INSTRUCTIONS TO FOLLOW: Repeat the records word for word, excluding any picture.

────

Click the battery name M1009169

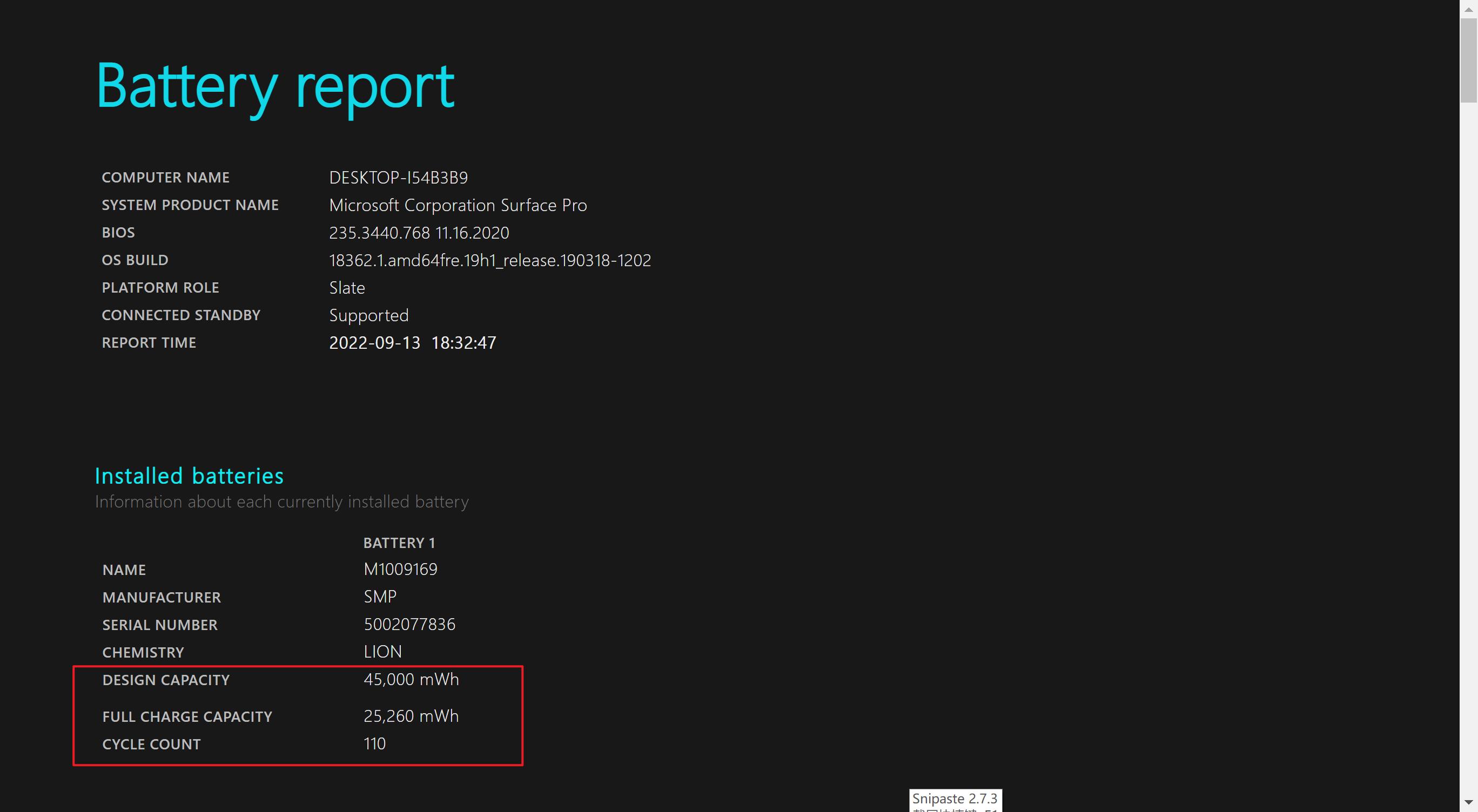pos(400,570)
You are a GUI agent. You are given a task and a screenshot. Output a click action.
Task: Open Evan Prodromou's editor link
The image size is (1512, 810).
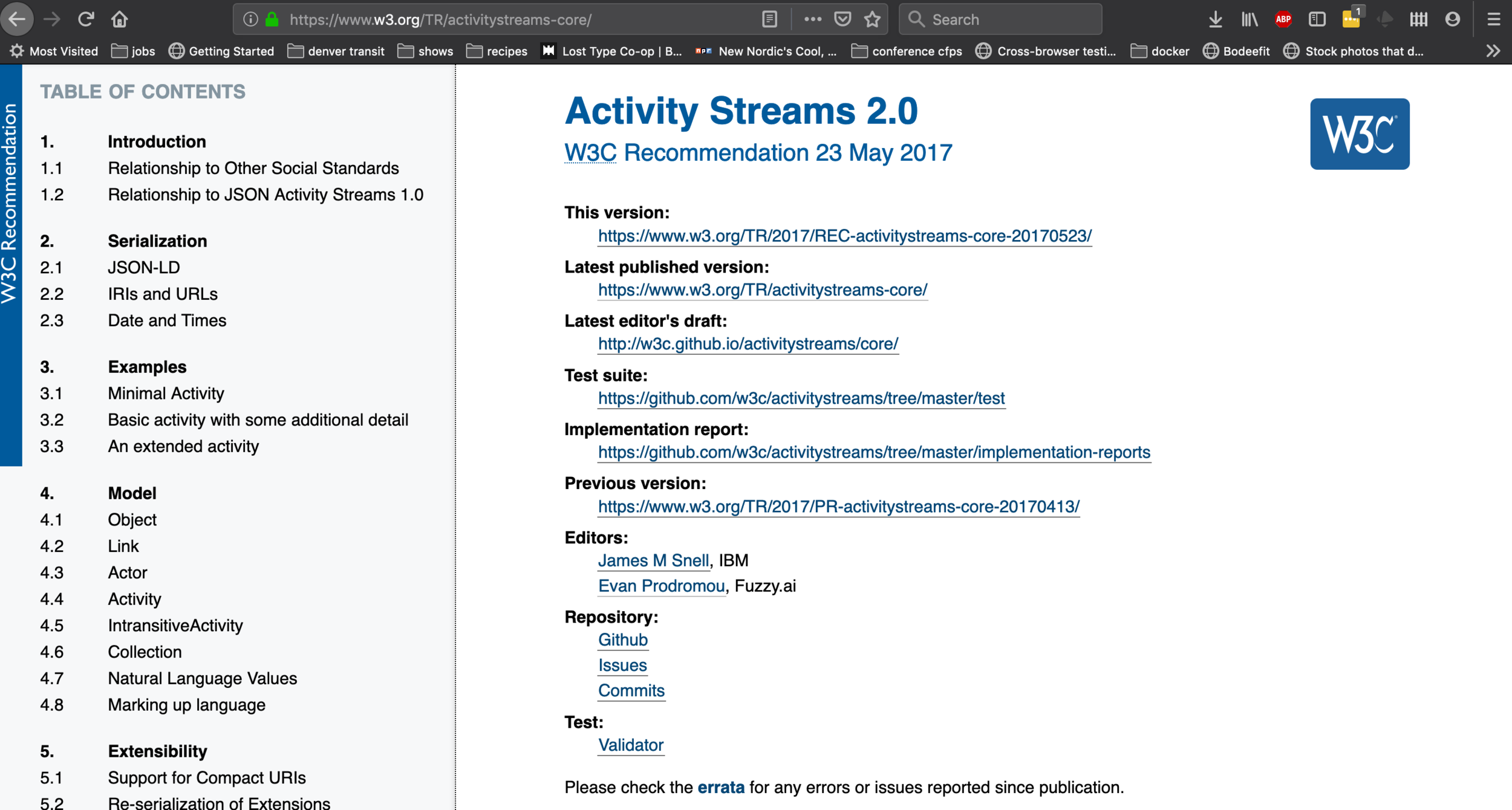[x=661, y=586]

────

SOLUTION:
Click the battery name M1009169

pos(400,570)
You are a GUI agent. You are given a task and a screenshot. Output a click action.
Task: Open Evan Prodromou's editor link
The image size is (1512, 810).
[x=661, y=586]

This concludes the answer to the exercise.